Noyes Academy

Noyes Academy was an interracial school founded by New England abolitionists in 1835 in Canaan, New Hampshire, United States. The school was unpopular with many local residents, who opposed having blacks in the town. After some months, several hundred white men of Canaan and neighboring towns demolished the academy. They replaced it with Canaan Union Academy, restricted to whites, which operated for 20 years.

History

The Noyes Academy was organized by New England men sympathetic to the anti-slavery movement, including attorney George Kimball of Canaan, New Hampshire[1] and Samuel Edmund Sewall of Boston.[2] It was built in Kimball's town, located about 20 miles (32 km) from Dartmouth College in Hanover. Slavery persisted north of the Mason-Dixon Line until the 1840s, but most enslaved people had been emancipated by the end of the second decade of the 19th century.

The demand was growing for educational facilities open to African Americans, as many schools were segregated at a time when public education was expanding. Kimball noted,

"It is unhappily true that the colored portion of our fellow citizens, even in the free States, while their toil and blood have contributed to establish, and their taxes equally with those of whites, to maintain our free system of Education, have practically been excluded from the benefits of it."[3]

Trustees and donors to the school agreed to have an interracial student body, announcing it in a February 1835 issue of The Liberator newspaper in Boston.[4][5] The school opened with 28 white and 17 African-American students.[1] The white students were generally from local families, but many of the black students had traveled from as far as New York City to attend the academy, because of limited educational opportunities elsewhere. They often had to travel on segregated steamboats and other transportation. Several future prominent African-American abolitionists, such as Henry Highland Garnet, Thomas Paul, Jr. and Alexander Crummell, attended the school during the several months that it was open.[3] Garnet and some other students boarded with Kimball.

• • • • • • •

**WHAT YOU SHOULD DO:** Decide whether each statement agrees with the Noyes Academy text above, answering yes or no and quoting the words that settle it: (a) the school opened with more African-American students than white students; (b) Henry Highland Garnet boarded with George Kimball; (c) the academy was built about 20 miles from Dartmouth College.

**DATA:**
• • • • • • •

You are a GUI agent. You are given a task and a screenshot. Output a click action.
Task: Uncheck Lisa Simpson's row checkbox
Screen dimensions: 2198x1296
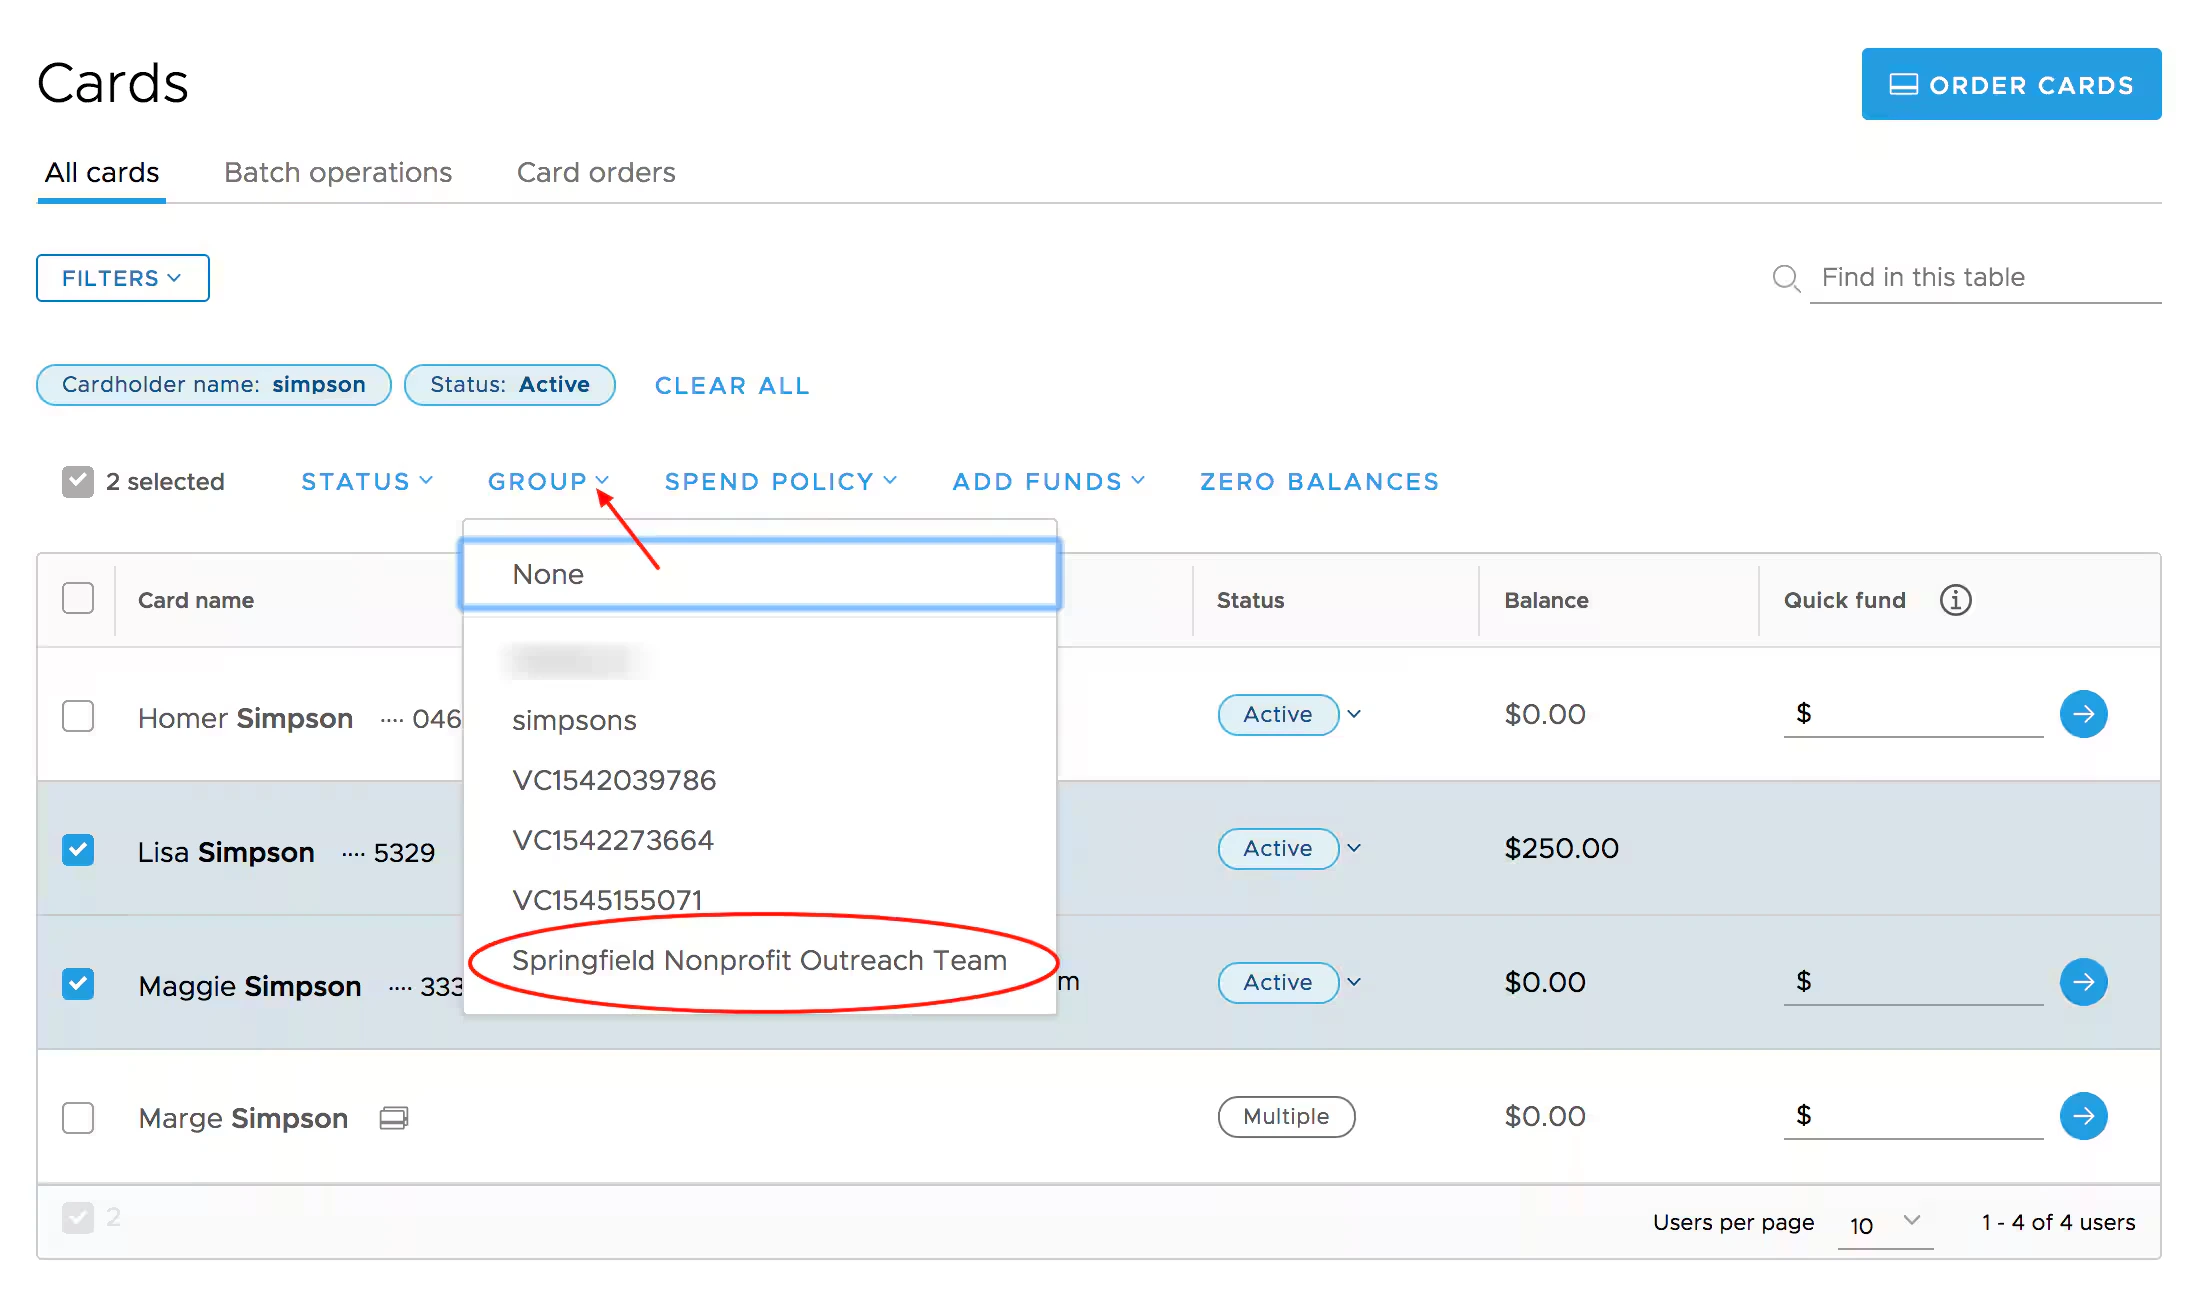click(x=78, y=850)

• • • • • • •

**TASK SOLUTION:**
(a) No: "The school opened with 28 white and 17 African-American students."
(b) Yes: "Garnet and some other students boarded with Kimball."
(c) Yes: "located about 20 miles (32 km) from Dartmouth College in Hanover."